With regard to young people, recommendations 21 and 22 speak to the need for a separate production award and a commissioning process for artists with disabilities to create new work for children, young people and their families as well as implementation of the Arts Council's creative youth plan. I note Deputy Smyth's acknowledgement of the merits of creative youth. Through this plan, which falls under the Creative Ireland programme, my Department is working in partnership with the Departments of Education and Skills and Children and Youth Affairs and the Arts Council. A working group meets regularly to ensure the commitments under Creative Youth are being met. This is a very successful forum and it is also used to discuss new and innovative approaches to the arts, creativity and education. In addition, an expert advisory council, chaired by Dr. Ciarán Benson, has been established to guide the direction of creative youth and to assist the working group.

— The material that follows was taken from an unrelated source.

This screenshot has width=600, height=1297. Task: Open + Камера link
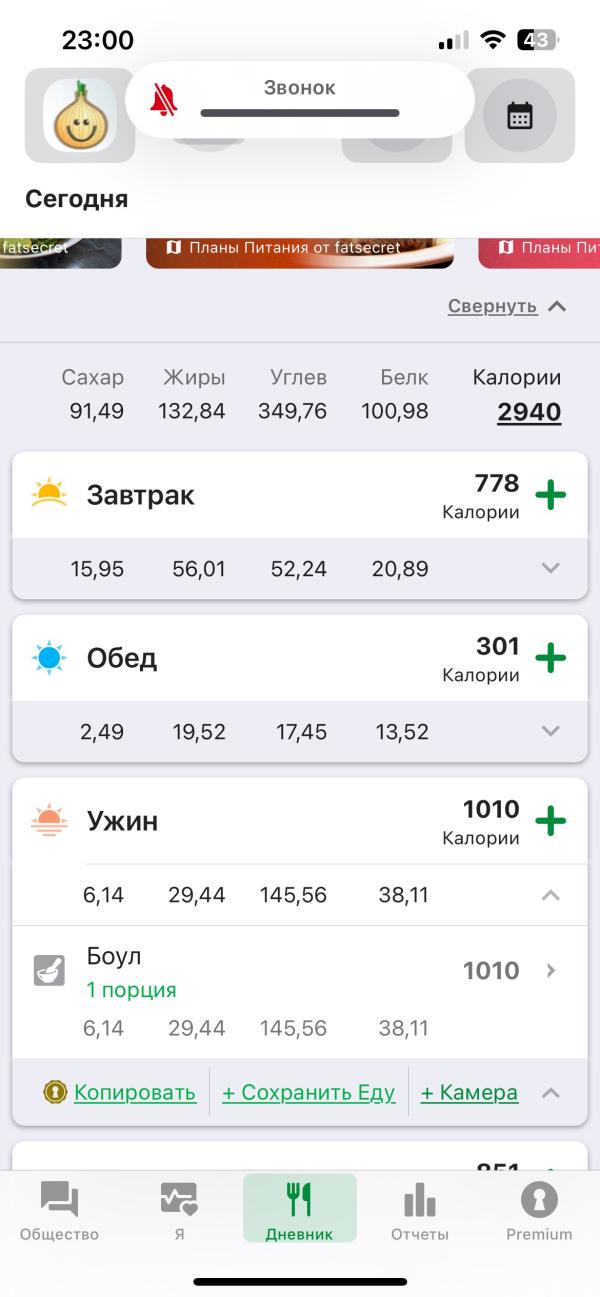click(x=469, y=1092)
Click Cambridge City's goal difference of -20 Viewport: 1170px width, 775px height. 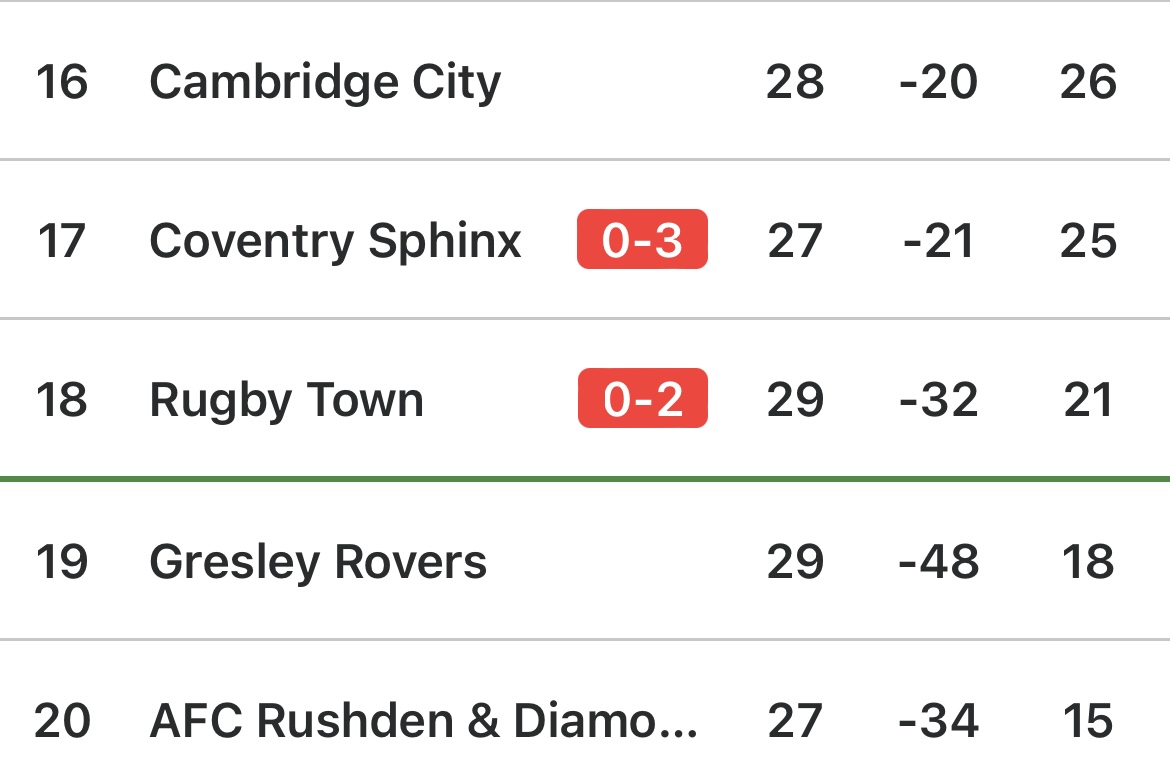point(938,82)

Other programmes being delivered as part of Creative Ireland are designed to help further develop arts and culture in schools. This is being done through the creative schools and creative clusters programmes.

As recommendation 23 relates to tax legislation, it is a matter for the Minister for Finance. The recommendation suggests amending tax legislation to allow tax benefits for private citizens who donate to arts organisations. Under Section 1003 of the Taxes Consolidation Act 1997, private citizens can obtain tax relief for donations to the State of items of significant cultural value. In 2018, cultural works to the value of €4.4 million were donated to the State. The implementation of this tax incentive is under review. Other existing tax reliefs for arts, culture and film include the artists tax exemption scheme under section 195 of the Taxes Consolidation Act 1997. Film tax relief is available under section 481 of the Act and the Film Regulations 2019.

With regard to access, recommendations 25 and 26 relate to universal access. The arts are for everyone, so must therefore be accessible to everyone. The Arts Council funds organisations such as Disability Ireland to provide audio description and captioning for the hard of hearing. It also funds touring and usually provides the resources for the receiving house to hire in audio description and caption technical material as well as for any conversion required.

Recommendation 26 calls for a network of performance venues where audio description, captioning and Irish Sign Language could be made available, as well as suggesting parameters for the provision of access at commercial arts venues. I fully intend to continue to work with all stakeholders on this to make accessibility to the arts a cornerstone of departmental and Government policy.

Recommendations 27 and 28 relate to new work and stronger co-ordination of arts festivals.

The council has a significant festival support programme for more than 150 festivals every year. It also allocates funding to larger festivals such as the Dublin Theatre Festival, Babaro Children's Festival, Kilkenny Arts Festival and Waterford Spraoi. I would like to acknowledge the other governmental stakeholders, such as the Department of Transport, Tourism and Sport and Fáilte Ireland, in regard to the promotion of festivals around the country.

I hope I have given a flavour of the significant advances made by the Government in the arts in the five months since the publication of the Oireachtas committee report and, indeed, before that, and I very much welcome all the work that has gone into this report. The Government will continue with significant investment across the arts, delivering ongoing dividends in the industry in line with the overall objectives of Project Ireland 2040. I again thank the committee members for their work in preparing this report. The arts can play a critical role in enriching the lives of all the people of Ireland and it is right that we, as Oireachtas Members, reflect on how best we can support those opportunities for engagement with the arts for the greatest number of people.